29 427 ILO-verdragen

Nr. 122 BRIEF VAN DE MINISTER VAN SOCIALE ZAKEN EN WERKGELEGENHEID

Aan de Voorzitter van de Tweede Kamer der Staten-Generaal

Den Haag, 25 april 2022

Korte inhoud

De Nederlandse regelgeving op het arbeidsomstandighedenterrein wordt in belangrijke mate bepaald door internationale regelgeving van de Europese Unie en de Internationale Arbeidsorganisatie (IAO). Zo wordt er in alle aangesloten landen gewerkt aan een minimumniveau van arbeidsbescherming, dat voor alle werknemers geldt. Dit leidt tot een verbetering van de situatie van werknemers én bevordert internationaal een meer gelijk speelveld tussen aangesloten landen. Ik vind dit een belangrijke ontwikkeling.

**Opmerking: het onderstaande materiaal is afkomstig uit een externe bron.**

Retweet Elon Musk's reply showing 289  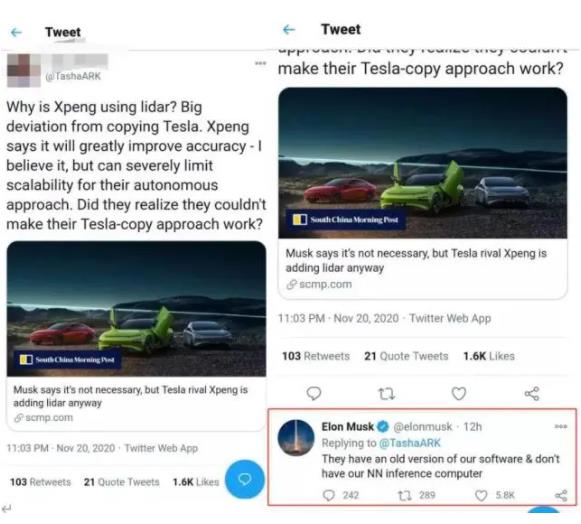tap(404, 495)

Met deze brief informeer ik u over mijn voornemen om een verdrag van de IAO te ratificeren, te weten het Verdrag betreffende een promotioneel kader voor veiligheid en gezondheid op het werk. Hieronder ga ik op de overwegingen hieromtrent.

Aanleiding

De IAO kent momenteel vier zogeheten fundamentele arbeidsrechten. Deze zien op het afschaffen van kinderarbeid, het verbod op discriminatie, het verbod op dwangarbeid en op eerbiediging van het recht op vereniging en collectief onderhandelen. Lidstaten van de IAO worden geacht uit hoofde van hun lidmaatschap deze fundamentele arbeidsrechten te respecteren. In 2019 nam de Internationale Arbeidsconferentie (IAC), het belangrijkste orgaan van de IAO, een resolutie aan waarin het opriep voorstellen in overweging te nemen om het recht op gezonde en veilige werkomstandigheden (hierna afgekort als «OSH», naar de gangbare Engelstalige aanduiding «Occupational Safety and Health») toe te voegen aan dit raamwerk van fundamentele arbeidsrechten.

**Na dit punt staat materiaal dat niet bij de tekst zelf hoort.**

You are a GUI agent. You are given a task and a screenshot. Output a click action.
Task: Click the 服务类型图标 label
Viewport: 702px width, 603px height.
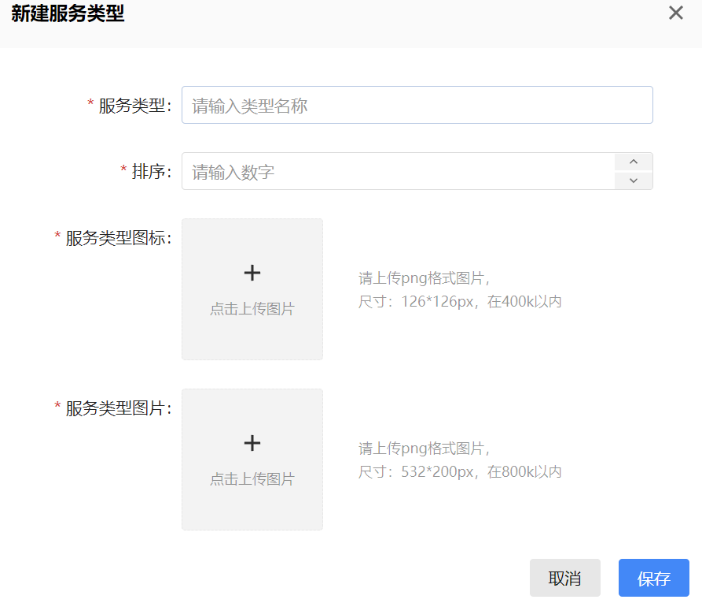pos(118,238)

Sinds 2019 is diverse malen in de Beheersraad van de IAO gesproken over de wijze waarop aan deze oproep van de IAC gevolg kon worden gegeven. Dat leidde tot het besluit in de Beheersraad van de IAO van november 2021 om tijdens de aankomende IAC (27 mei – 11 juni 2022) besluitvorming over het opnemen van OSH in het raamwerk van fundamentele arbeidsrechten te agenderen.

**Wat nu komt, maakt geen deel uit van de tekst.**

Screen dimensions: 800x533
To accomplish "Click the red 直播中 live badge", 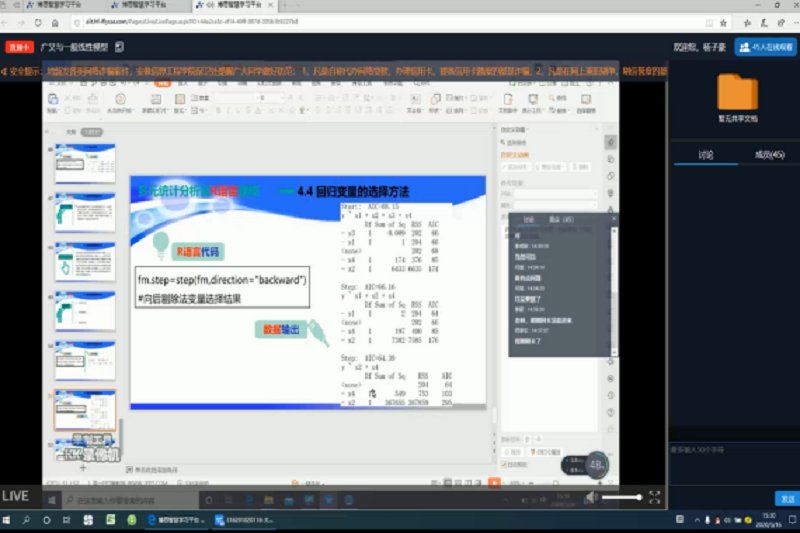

In de IAO zijn aan de vier bestaande fundamentele arbeidsrechten verdragen van de IAO gekoppeld die als de uitwerking van deze rechten worden gezien. Het besluit om deze «fundamentele verdragen» al dan niet te ratificeren is aan de lidstaten van de IAO, waarbij de organisatie ratificatie actief bevordert. Ten aanzien van niet-geratificeerde fundamentele verdragen gelden voor lidstaten meer uitgebreide rapportageverplichtingen. Het Koninkrijk der Nederlanden heeft, wat betreft het Europese deel van Nederland, alle acht huidige fundamentele verdragen geratificeerd1.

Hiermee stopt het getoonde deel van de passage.